PROBLEMS TO WORK ON:
[1] Answer these questions about the risk-factors text:
(a) What may cause the value of the notes to vary considerably before the stated maturity date?
(b) What is the index underlying an exchange traded fund sometimes called in the risk-factors text?
(c) Why may the redemption amount be more or less than the original offering price of the notes?
[2] Repeat word for word the part of the risk-factors text that opens with the words containing "You May Lose" and closes with "of the notes.".
[3] List every document that the risk-factors text says to consider along with the risk factors.

TEXT:
.....

Your investment in the notes will involve risks. You should carefully consider the risk factors set forth below as well as the other information contained in the applicable pricing supplement and the accompanying prospectus supplement and prospectus, including the documents they incorporate by reference. As described in more detail below, the value of the notes may vary considerably before the stated maturity date due to events that are difficult to predict and are beyond our control. You should reach an investment decision only after you have carefully considered with your advisors the suitability of an investment in the notes in light of your particular circumstances. The index underlying an exchange traded fund is sometimes referred to herein as an “underlying index.”

 

You May Lose Up To All Of Your Investment.

 

We will not repay you a fixed amount of principal on the notes on the stated maturity date. The redemption amount will depend on the direction of and percentage change in the value of the market measure from the starting price as specified in the applicable pricing supplement to the ending price as determined on the calculation day (as defined herein) or on the calculation days during the calculation period (as defined herein), as the case may be, prior to the stated maturity date. Because the value of any market measure will be subject to market fluctuations, the redemption amount you receive may be more or less than the original offering price of the notes.

.....

DATASET SECTION:
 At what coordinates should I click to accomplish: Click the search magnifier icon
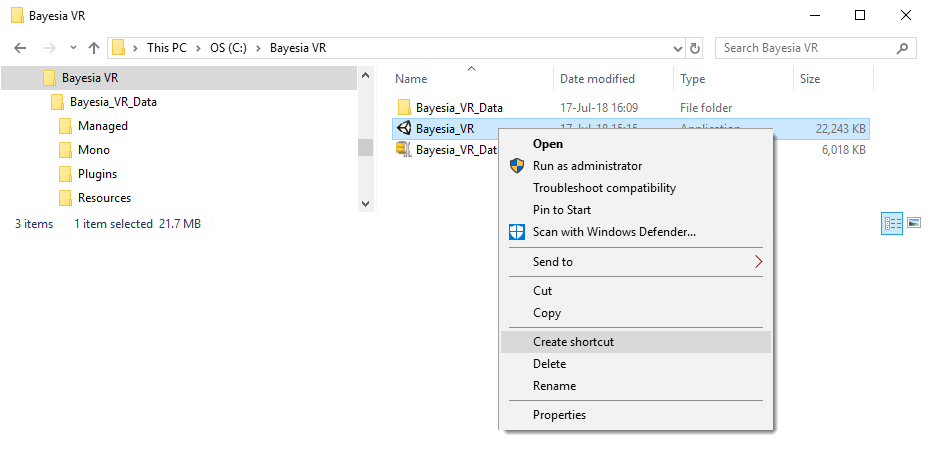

.....

EXPECTED RESULTS:
[1]
(a) Events that are difficult to predict and are beyond the issuer's control.
(b) An "underlying index."
(c) Because the value of any market measure will be subject to market fluctuations.

[2]
You May Lose Up To All Of Your Investment.

 

We will not repay you a fixed amount of principal on the notes on the stated maturity date. The redemption amount will depend on the direction of and percentage change in the value of the market measure from the starting price as specified in the applicable pricing supplement to the ending price as determined on the calculation day (as defined herein) or on the calculation days during the calculation period (as defined herein), as the case may be, prior to the stated maturity date. Because the value of any market measure will be subject to market fluctuations, the redemption amount you receive may be more or less than the original offering price of the notes.

[3]
- The applicable pricing supplement
- The accompanying prospectus supplement
- The prospectus
- The documents they incorporate by reference